Set down everything in the chromatography text from "[0007] Since a" down to "or measuring them.", word for word.

*** Supplied text ***

The article "An improved algorithm for solving inverse
chromatography" by Jakobsson et al., Journal of Chromatography A
(Elsevier), vol. 1063, discloses a similar factorial analysis
method with the use of a model to simulate the elution peaks
independently.
[0006] The invention relates to an improved method for determining
concentrations of molecular species in a solution passed through a
chromatographic column and a mass spectrometer. Solution is taken
to mean a homogeneous mixture, having a single phase, of two or
several bodies. It is based on the use of a theoretical local
spatio-temporal model of the transport of molecules through the
chromatographic column to express modelled chromatograms each
associated with one of the species, more precise than with an
empirical calibration. In addition, the model is expressed in the
form of a state-space representation, the general form of which
will be recalled in the detailed description. State-space
representations are employed particularly automatically to predict
the evolution of physical systems according to the commands
introduced therein; they are adopted here since they allow an
inversion of the system of equations comprising the results and the
parameters of the model in quite a simple and direct manner to
distinguish on the chromatogram the contributions of the different
chemical species that make up the sample, and finally to deduce
their respective concentrations.
[0007] Since a rigorous model is used to express the modelled
chromatograms, a better identification of the peaks of the
chromatogram of study could be expected, thus a better evaluation
of the composition of the sample, and a better evaluation of the
concentrations, especially since the inversion of the system is
performed in a simple manner. Another important consideration is
that the physical parameters of the measurement apparatus being all
related to the experimental results in the equations deriving from
the model, these are resolved numerically with the faculty of
varying these physical parameters in addition to the unknowns (the
concentrations to determine of the solutes) in order to obtain a
better resolution, by thus probably correcting inaccuracies made
beforehand in estimating them or measuring them.

*** Recorded information ***

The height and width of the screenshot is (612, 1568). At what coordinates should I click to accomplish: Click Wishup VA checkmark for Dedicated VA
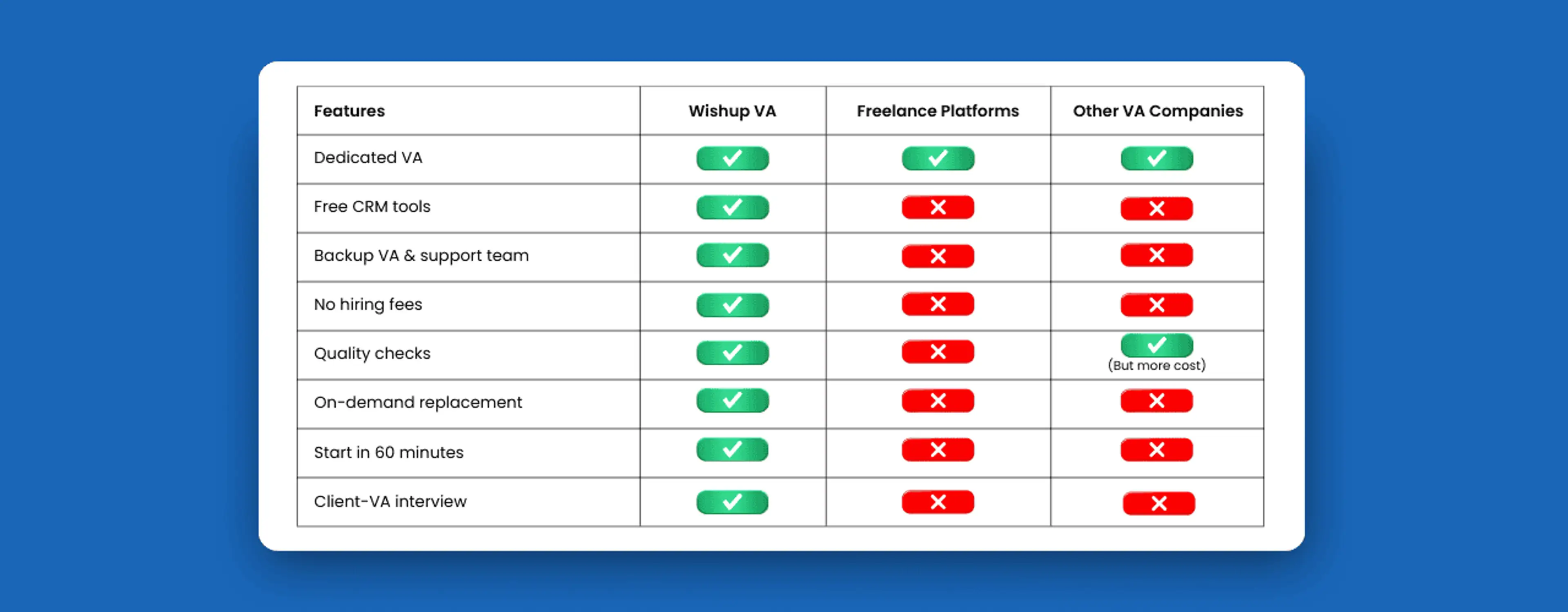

***
*** Recorded information ***

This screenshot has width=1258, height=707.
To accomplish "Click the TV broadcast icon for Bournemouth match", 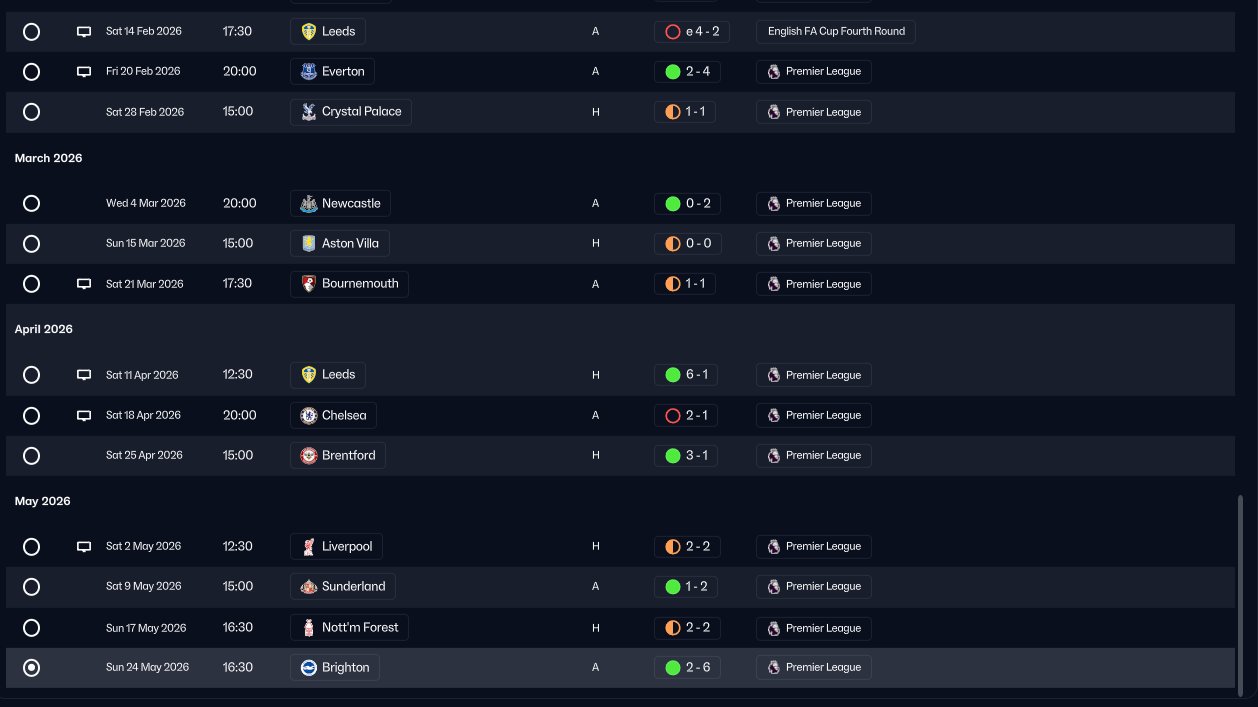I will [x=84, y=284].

***

__Written solution__.
[0007] Since a rigorous model is used to express the modelled
chromatograms, a better identification of the peaks of the
chromatogram of study could be expected, thus a better evaluation
of the composition of the sample, and a better evaluation of the
concentrations, especially since the inversion of the system is
performed in a simple manner. Another important consideration is
that the physical parameters of the measurement apparatus being all
related to the experimental results in the equations deriving from
the model, these are resolved numerically with the faculty of
varying these physical parameters in addition to the unknowns (the
concentrations to determine of the solutes) in order to obtain a
better resolution, by thus probably correcting inaccuracies made
beforehand in estimating them or measuring them.